While all nations around the world are teaching English to their children—because it is the world’s most widely used language in commerce, banking, aviation, science and technology—we in Puerto Rico have been hurting several generations of our people who haven’t been taught enough English to take advantage of the opportunities available to those who can speak and write both languages. We, who as U.S. citizens need to know English to get along better with our fellow citizens, have not only been neglected, but maliciously denied the opportunity to be fully bilingual.

Today, all over the 50 states of the union and in Central and South American countries, bilingual individuals have many more job and economic opportunities than they would if they were fluent in English or Spanish only.

In contrast to the PDP’s attitude against English, in Washington, D.C., there is a bilingual public school where half the course is taught in English and the second half in Spanish.
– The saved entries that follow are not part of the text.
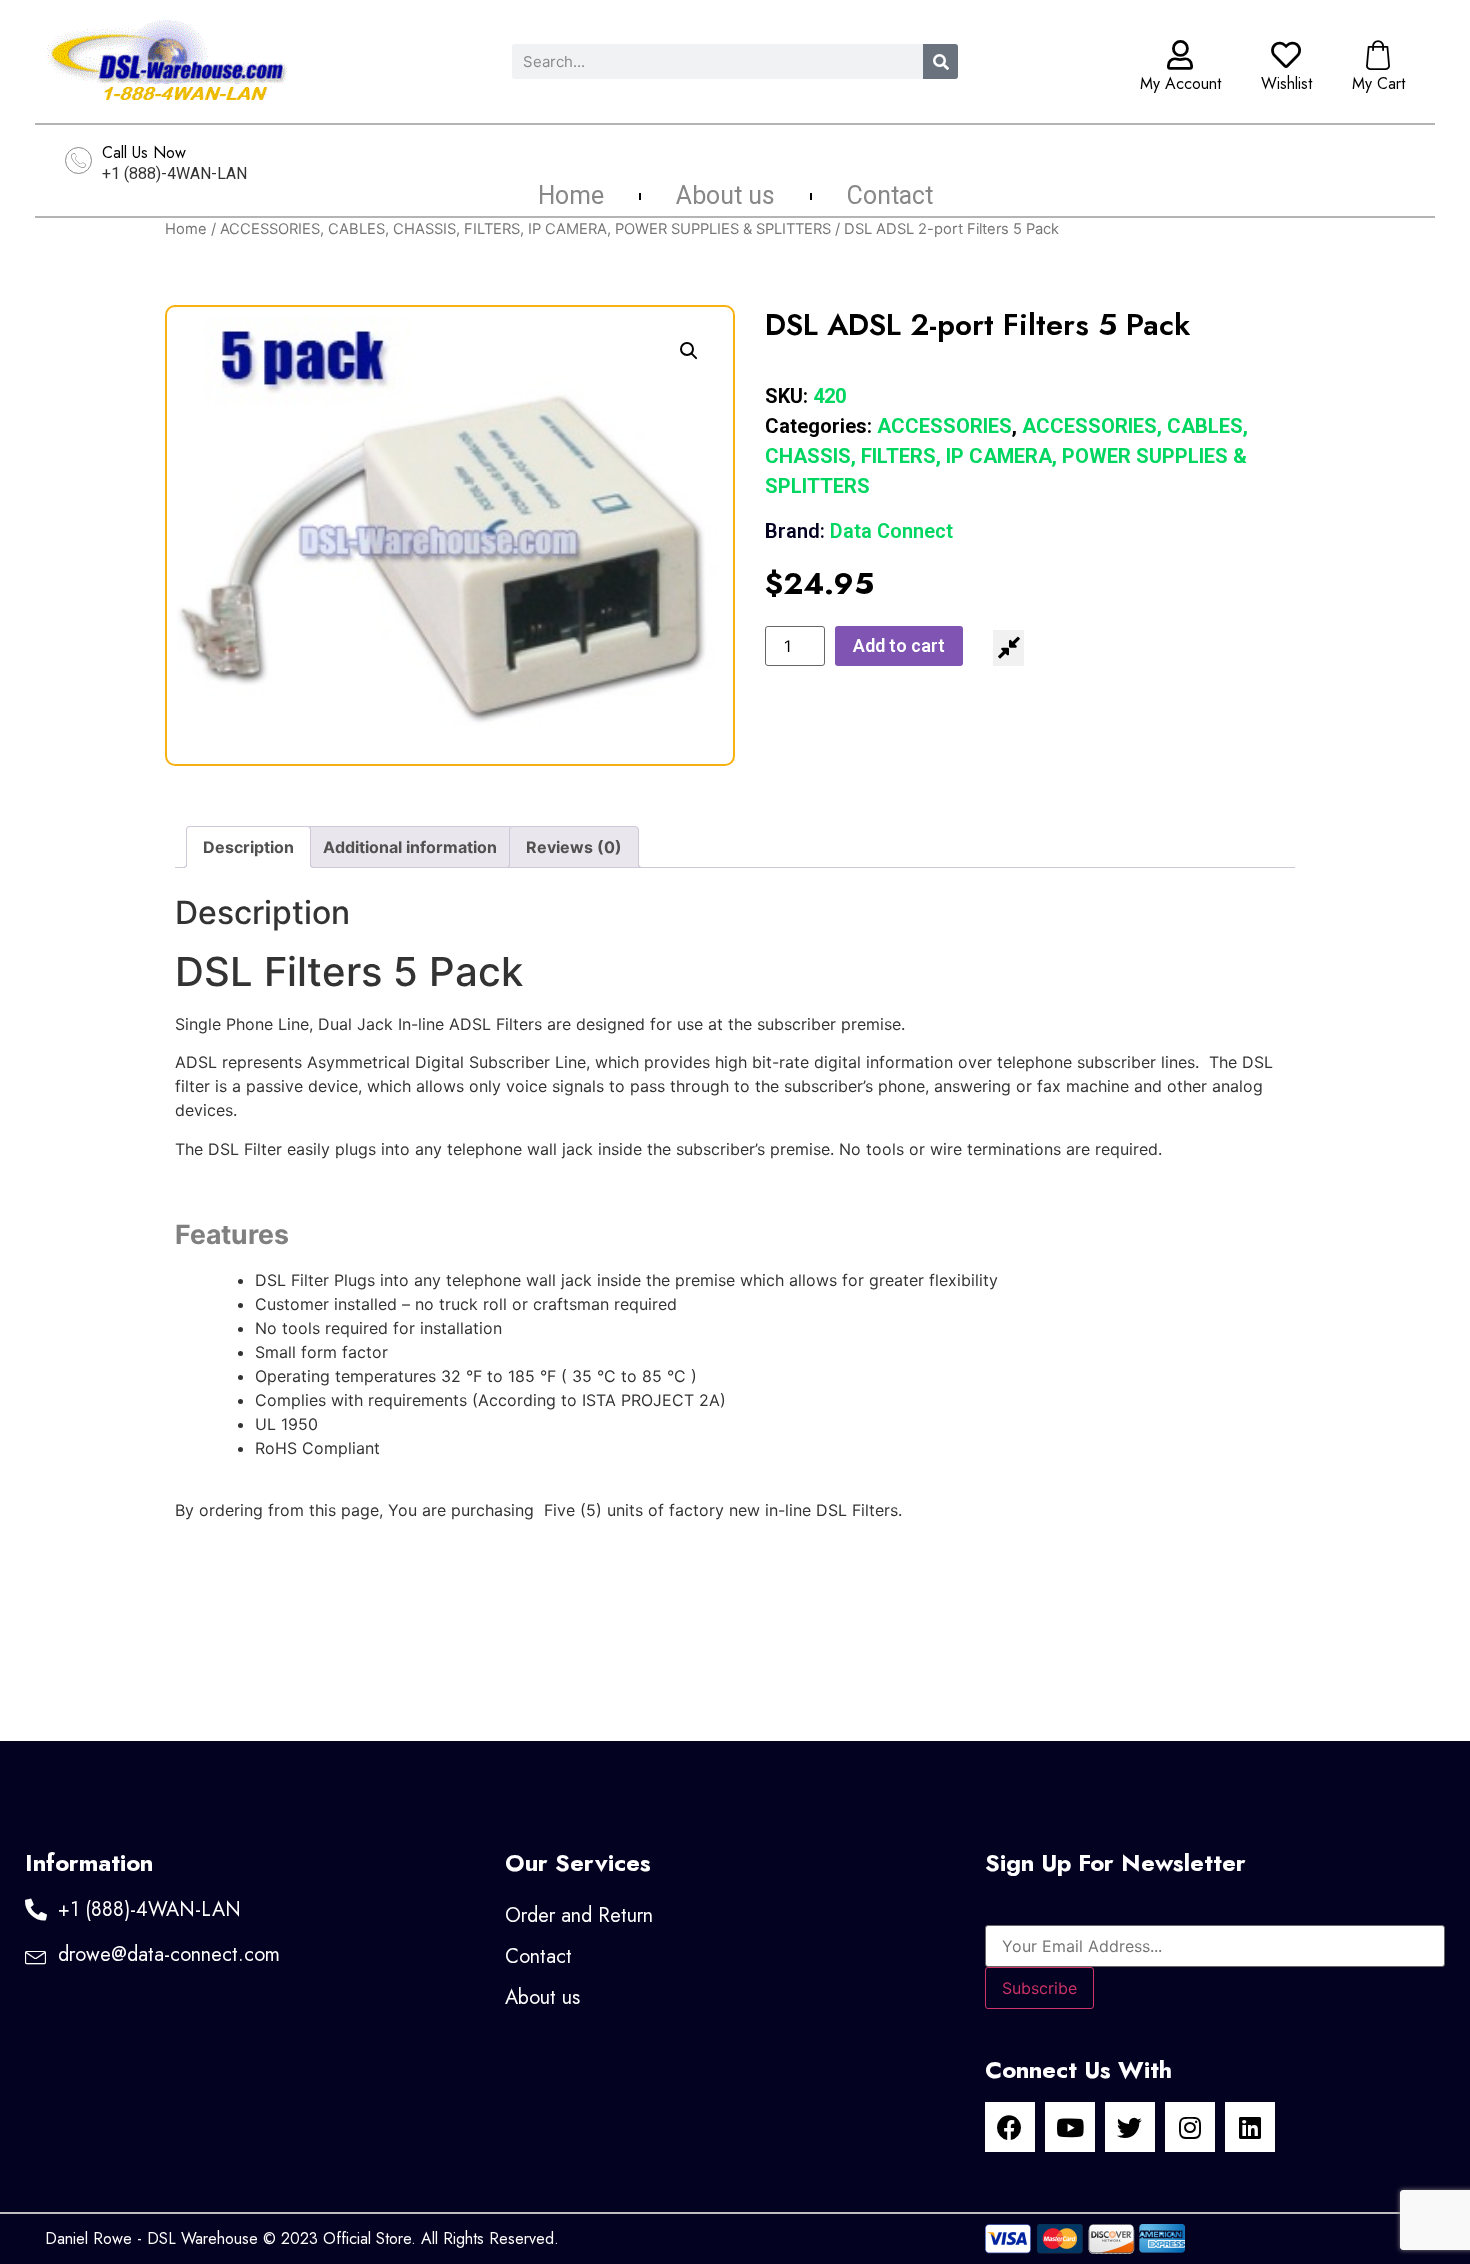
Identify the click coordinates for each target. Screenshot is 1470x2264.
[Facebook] (1010, 2127)
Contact (890, 196)
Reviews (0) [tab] (574, 847)
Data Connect (859, 531)
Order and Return (579, 1915)
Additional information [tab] (410, 847)
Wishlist (1286, 83)
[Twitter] (1130, 2127)
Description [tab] (248, 847)
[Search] (940, 61)
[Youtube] (1070, 2127)
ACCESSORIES (944, 426)
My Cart (1378, 83)
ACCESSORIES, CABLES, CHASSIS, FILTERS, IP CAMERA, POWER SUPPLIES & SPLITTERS (525, 229)
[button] (689, 351)
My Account (1180, 83)
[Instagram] (1190, 2127)
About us (725, 196)
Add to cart (899, 645)
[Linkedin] (1250, 2127)
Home (571, 196)
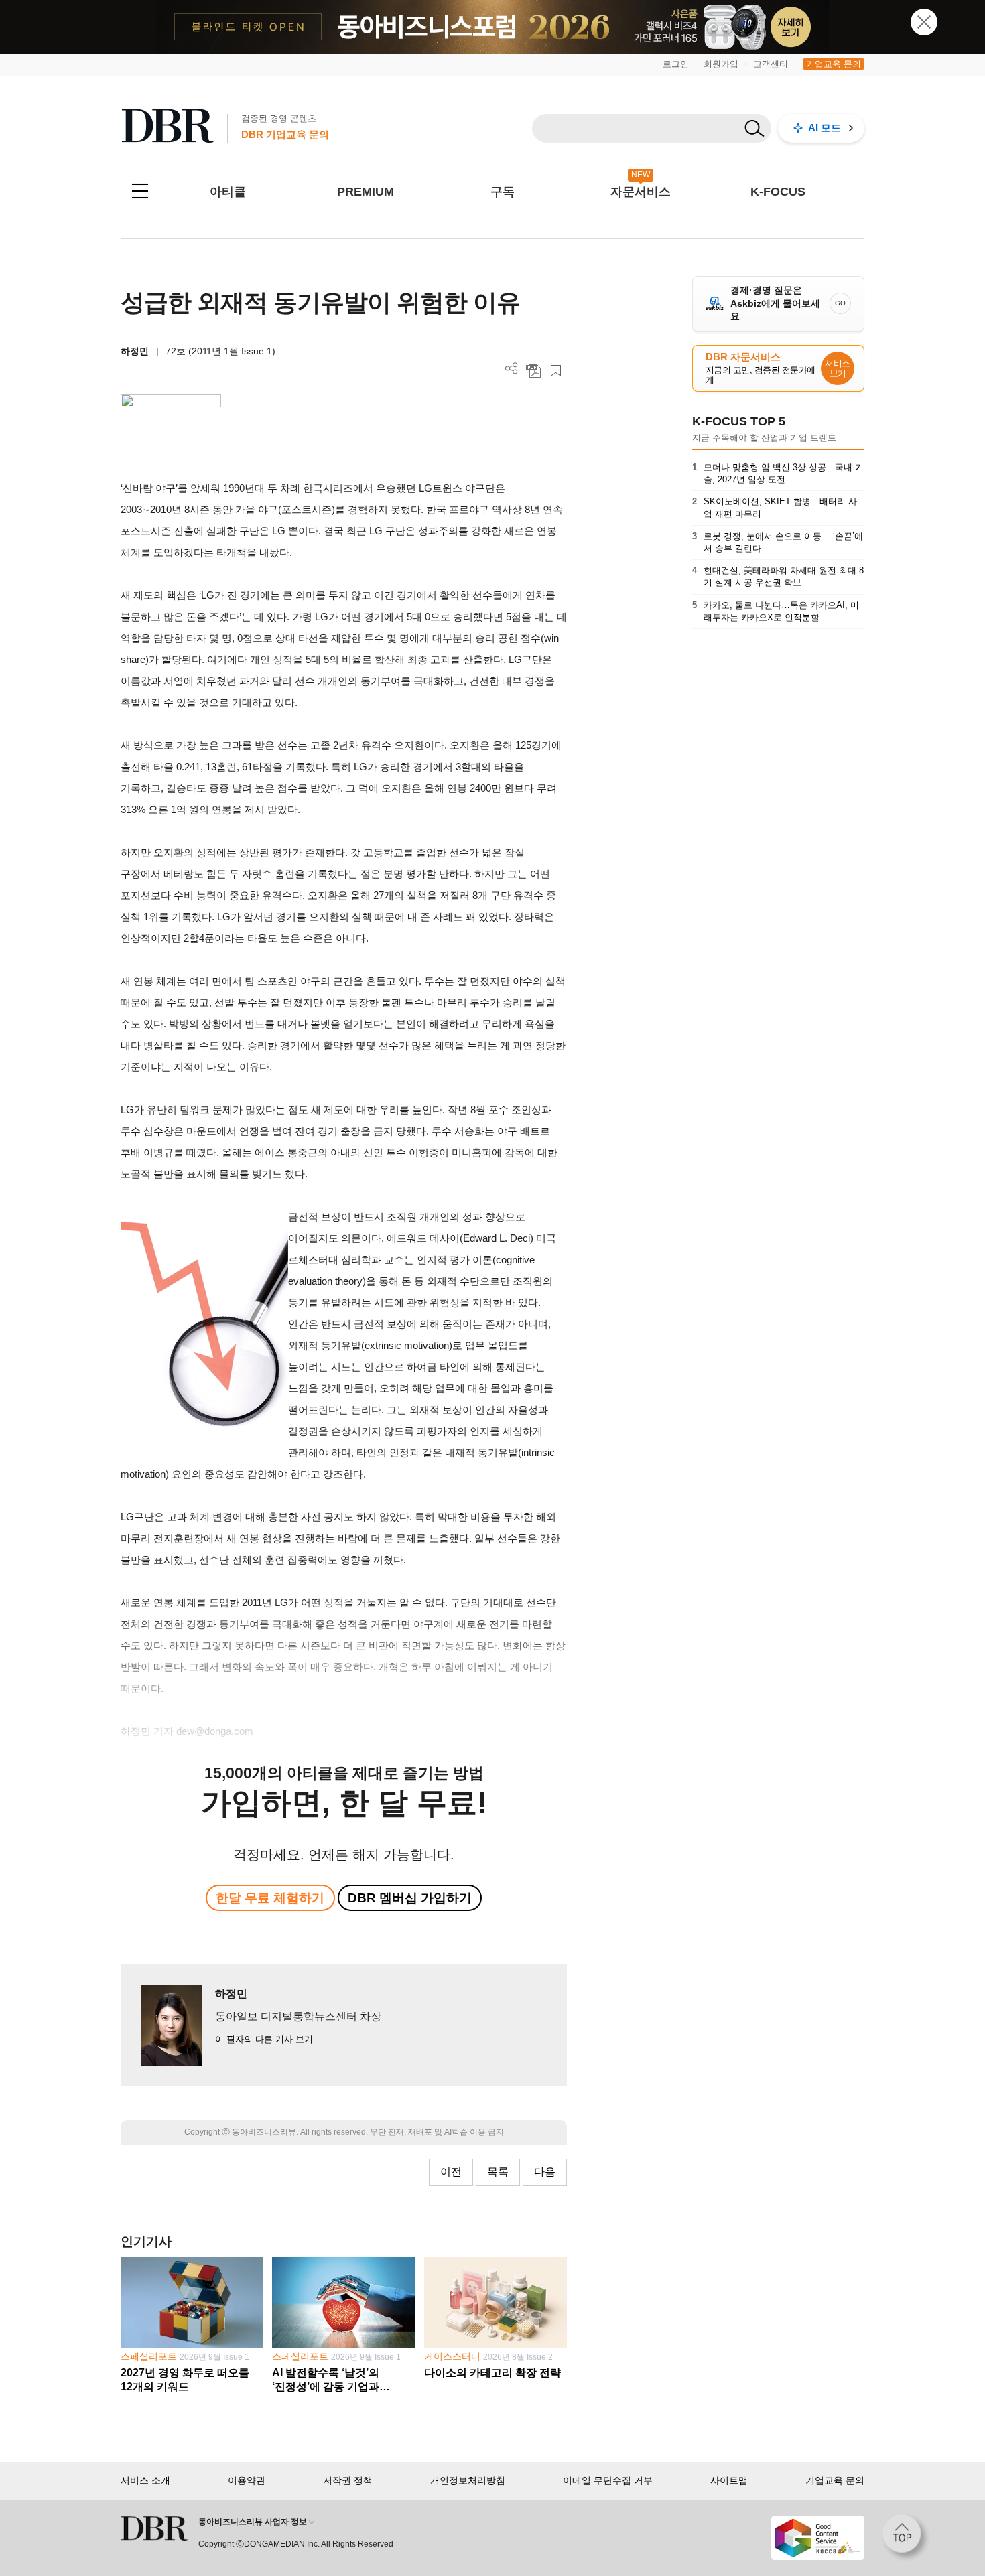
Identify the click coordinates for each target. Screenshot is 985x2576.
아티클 (228, 191)
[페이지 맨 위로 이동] (906, 2538)
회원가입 (721, 64)
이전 (451, 2171)
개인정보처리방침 (467, 2480)
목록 (498, 2171)
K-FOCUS (777, 191)
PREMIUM (365, 191)
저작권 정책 (348, 2480)
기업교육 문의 (833, 64)
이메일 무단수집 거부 (608, 2480)
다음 (544, 2171)
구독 (502, 191)
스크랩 (556, 371)
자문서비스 (640, 191)
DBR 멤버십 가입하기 (410, 1898)
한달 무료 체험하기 (270, 1898)
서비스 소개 (145, 2480)
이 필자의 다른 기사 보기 (264, 2039)
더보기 (512, 369)
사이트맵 (729, 2480)
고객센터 (770, 64)
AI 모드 (824, 127)
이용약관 (246, 2480)
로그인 (676, 64)
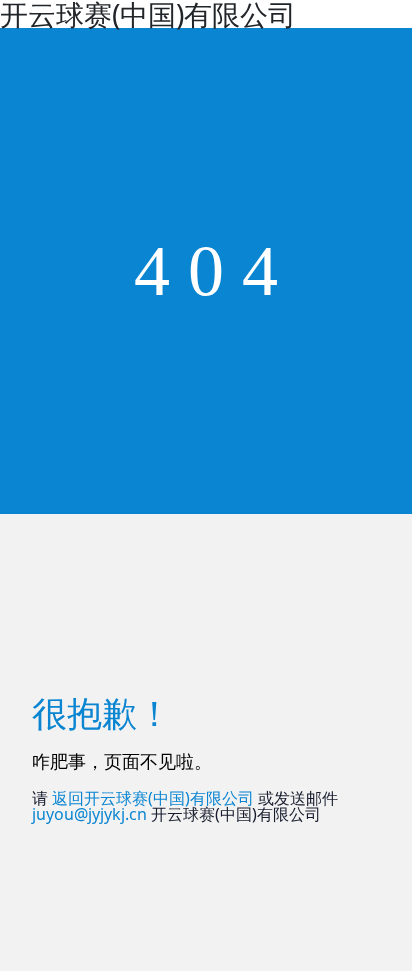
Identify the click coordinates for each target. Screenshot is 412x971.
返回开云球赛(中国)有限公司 (153, 798)
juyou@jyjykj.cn (89, 814)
The name of the school is Oyster Bilingual School and the waiting list of students whose parents want them to be bilingual is very long.

The harm done to the future and aspirations of several generations of public-school children by the PDP as a result of denying them the opportunity to be fluent in both languages can’t be easily undone. However, we must commit and dedicate ourselves to work hard toward developing a bilingual community. Whoever in America (whether North, Central or South) doesn’t realize the importance of being proficient in both Spanish and English is either being obtuse, or is very prejudiced against the United States.